Очень точно характеризовал положение вещей Л. И. Мандельштам:
«То, что понятие одновременности нуждается, как указал Эйнштейн, в определении, а не дано свыше, – это шаг, который взять обратно не сможет никто».
Надо ясно представлять, что в постулатах и основных понятиях теории Эйнштейна нет никакого противоречия с логикой. Теория может противоречить фактам, это другой вопрос. Но пока все опытные данные самой разнородной природы великолепно подтверждают теорию относительности.
Вспомним теперь пример, разобранный в предыдущей главе. В центре равномерно движущегося вагона произошла световая вспышка.
Относительность одновременности – один из центральных пунктов теории относительности.
В системе отсчета, связанной с поездом, сигналы достигли передней и задней стенок вагона одновременно.
В системе, связанной с полотном дороги, эти события неодновременны.
Этот «странный» вывод совершенно правилен. А весь пример очень ясно показывает относительность одновременности.
Но любопытно вот что. Вряд ли у кого-либо при чтении возникла мысль, что, пока не было четкого понятия одновременности событий (все равно какого – классического или по Эйнштейну), наш разговор был бессодержателен.
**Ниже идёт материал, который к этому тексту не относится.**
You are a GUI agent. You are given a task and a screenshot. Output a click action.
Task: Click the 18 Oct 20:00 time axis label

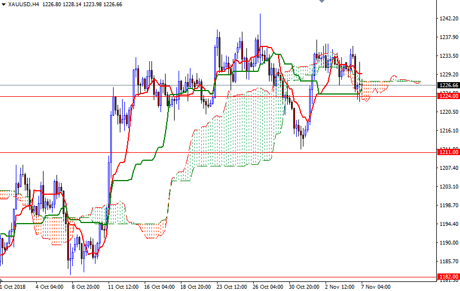(x=195, y=286)
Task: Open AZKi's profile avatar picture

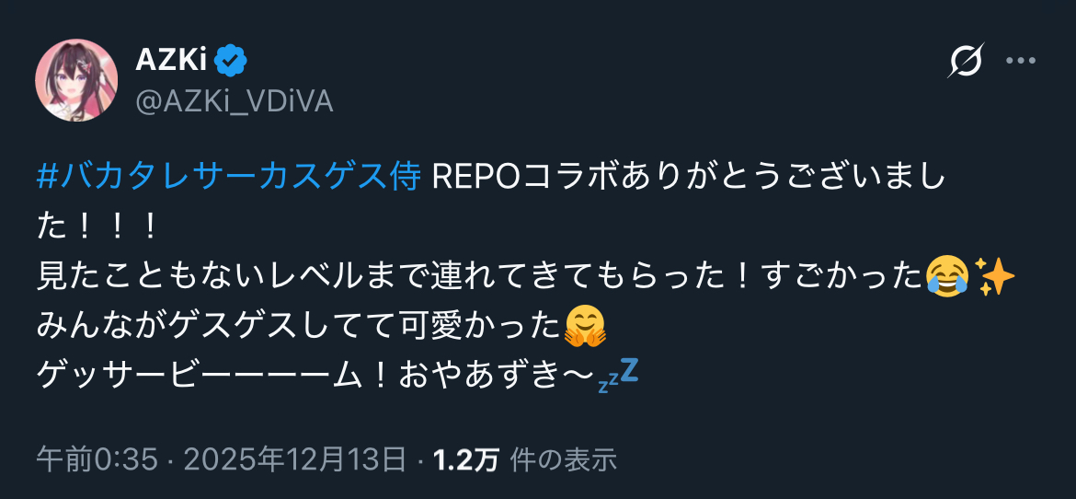Action: click(x=76, y=80)
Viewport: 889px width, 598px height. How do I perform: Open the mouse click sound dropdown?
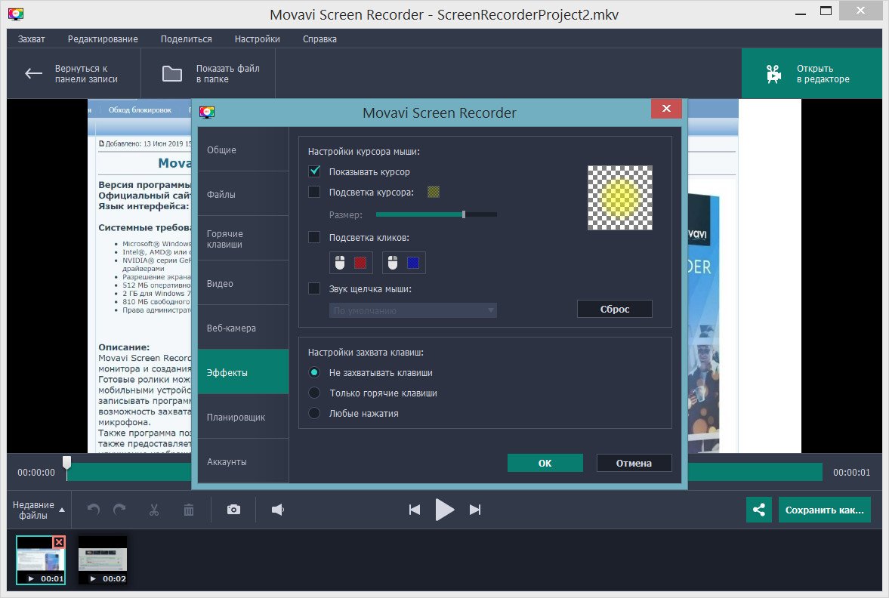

Утверждение «два события одновременны или неодновременны» имеет смысл только тогда, когда есть понятие одновременности. А оно не дается свыше, оно не априорно. Мы сами формулируем его, причем, повторяю, эта формулировка навязывается нам реальным, окружающим нас миром.
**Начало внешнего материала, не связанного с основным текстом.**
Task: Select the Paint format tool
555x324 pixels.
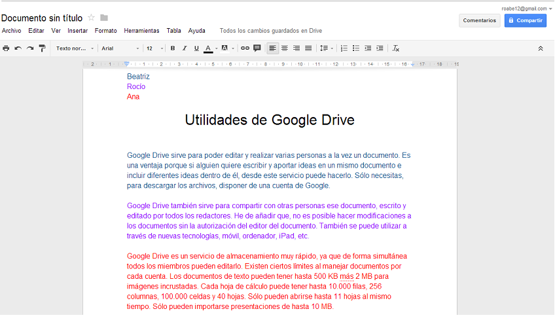Action: tap(43, 48)
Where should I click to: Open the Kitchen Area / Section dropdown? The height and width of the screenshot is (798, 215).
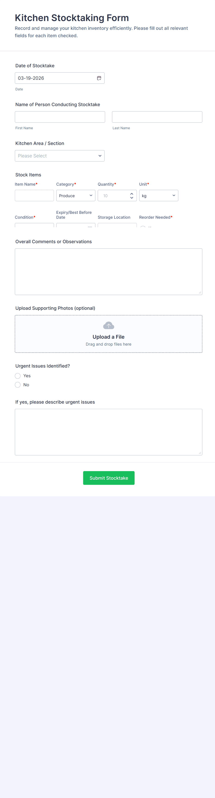click(x=59, y=156)
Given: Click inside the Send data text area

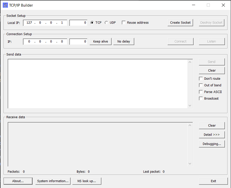Looking at the screenshot, I should [x=97, y=83].
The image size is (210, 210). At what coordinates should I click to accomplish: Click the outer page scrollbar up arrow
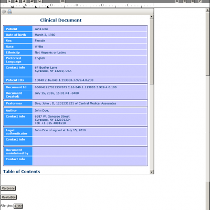(x=208, y=10)
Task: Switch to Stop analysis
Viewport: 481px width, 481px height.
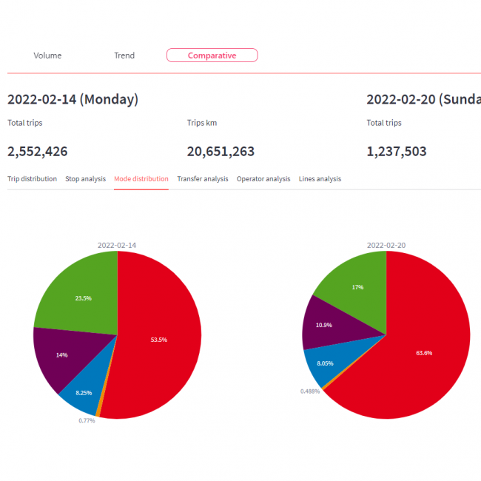Action: coord(85,179)
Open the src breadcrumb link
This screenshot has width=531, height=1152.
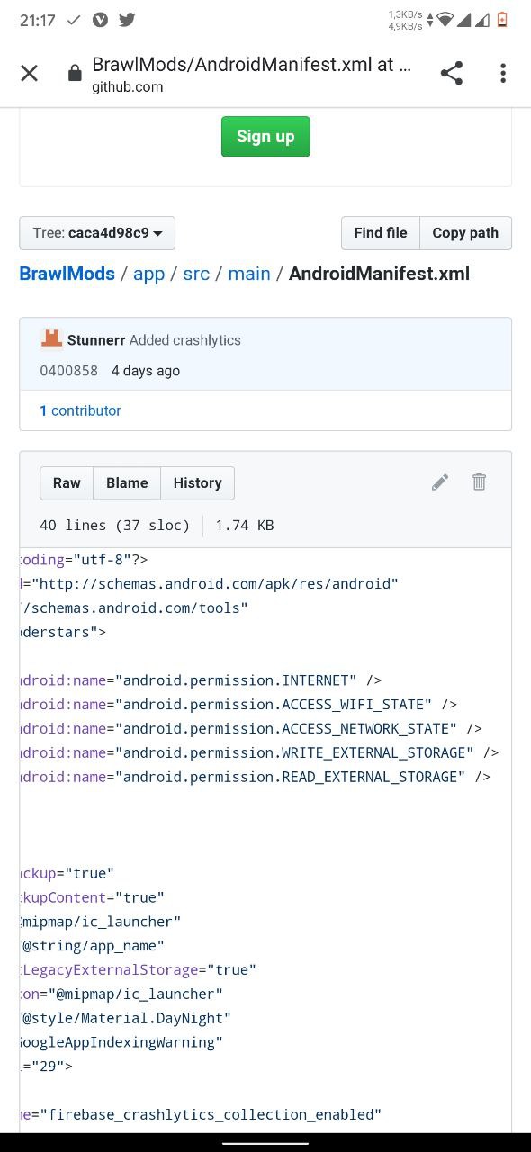(x=196, y=274)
Можно привести еще много иллюстраций относительности понятия одновременности, но мы ограничимся только одним известным примером, предложенным самим Эйнштейном.
По железной дороге идет поезд[68]68
Чтобы легче представить себе, что получится, мысленно вообразите поезд длиной в 10 световых лет, движущийся со скоростью 150 тысяч километров в секунду.
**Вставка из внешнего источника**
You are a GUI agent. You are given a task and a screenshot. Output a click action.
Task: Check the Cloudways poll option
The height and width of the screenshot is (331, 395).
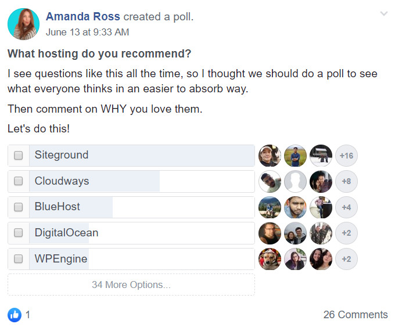(x=19, y=181)
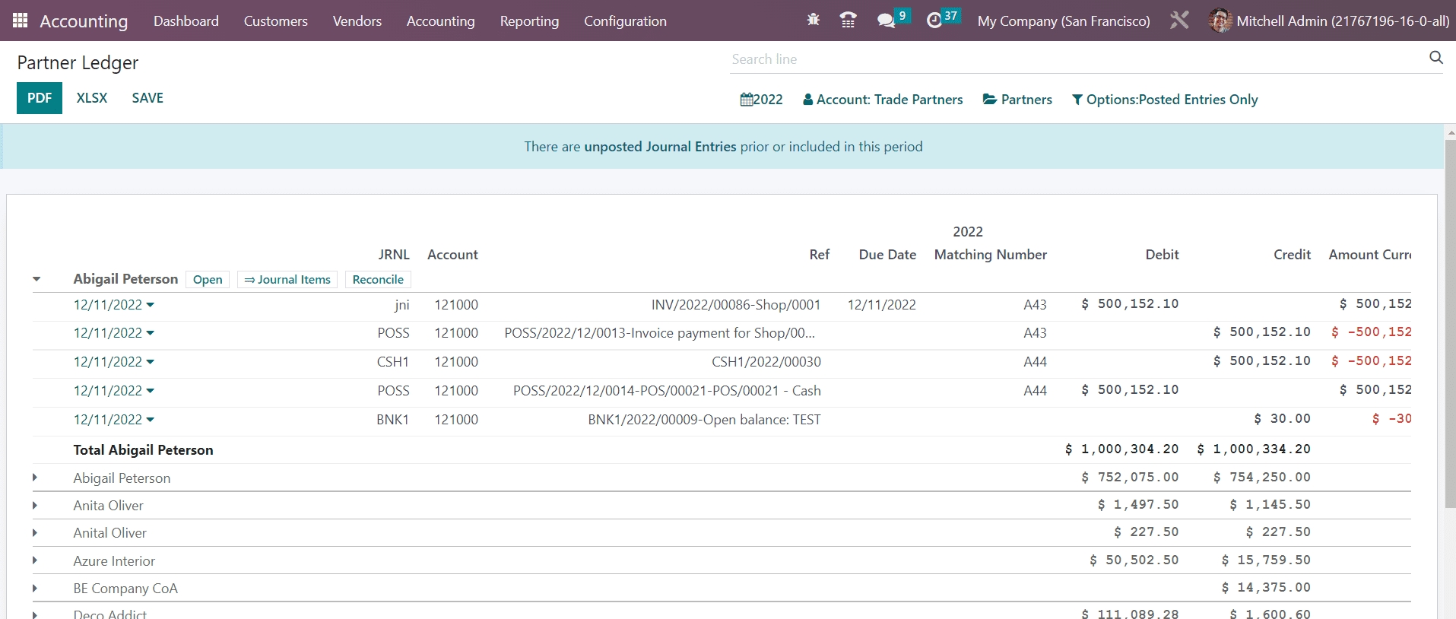
Task: Open the phone support icon
Action: [x=848, y=21]
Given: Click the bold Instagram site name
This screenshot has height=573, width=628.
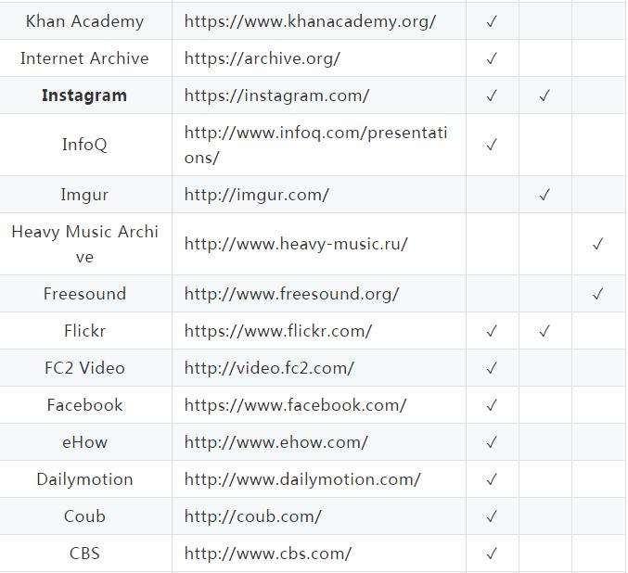Looking at the screenshot, I should coord(84,96).
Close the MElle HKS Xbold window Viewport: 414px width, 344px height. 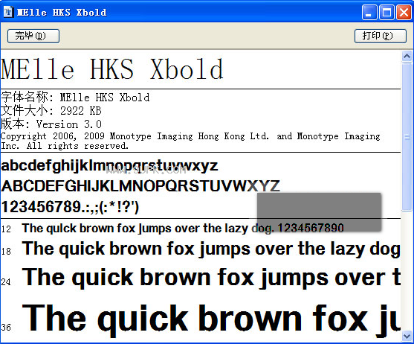pos(404,12)
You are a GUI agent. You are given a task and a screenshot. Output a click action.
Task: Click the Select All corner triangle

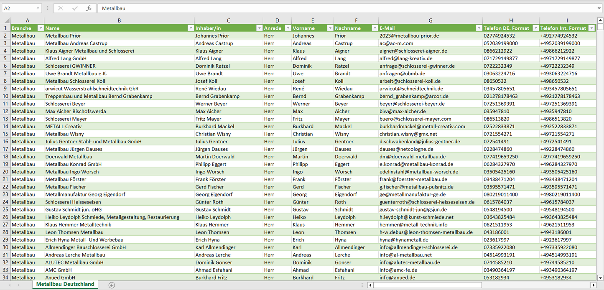tap(6, 20)
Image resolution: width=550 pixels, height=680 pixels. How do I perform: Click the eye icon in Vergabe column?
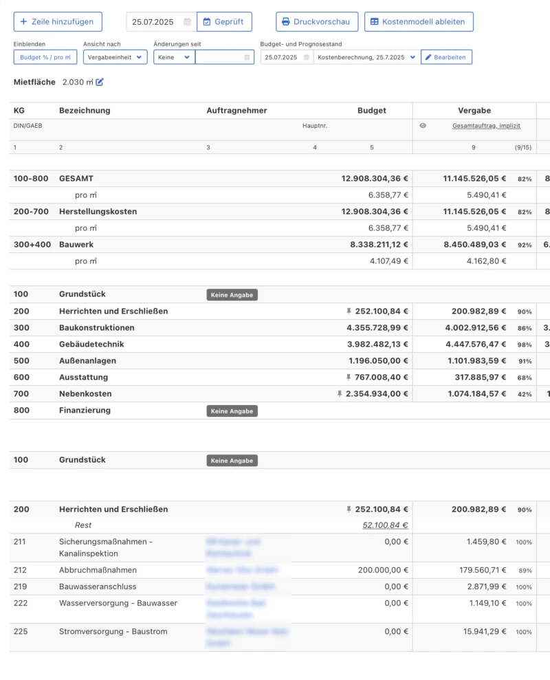(423, 126)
[Закрыть]. В его начало и конец ударяют молнии, которые поражают и поезд и полотно дороги. Нам надо установить, одновременны ли удары молний или нет. Наблюдатель в поезде заявит, что удары одновременны, если прибор (скажем, фотоэлемент); находящийся точно в середине поезда, зафиксировал приход световых сигналов от обеих молний в один и тот же момент.
Наблюдатель на полотне заявит, что удары молний были одновременными, если сигналы зафиксированы в один и тот же момент прибором, который находился точно посредине тех следов на земле, которые оставили молнии.
Классический пример, иллюстрирующий относительность одновременности. Кстати, он довольно труден.
Нам не очень интересно, как именно построен опыт, но, чтобы избавиться от возможных недоумений, предположим, что существует два комплекта приборов: в поезде и на полотне железной дороги. Причем любой из этих приборов срабатывает только тогда, когда оба световых сигнала приходят к нему в один и тот же момент (допустим, внутри приборов есть так называемые схемы совпадений).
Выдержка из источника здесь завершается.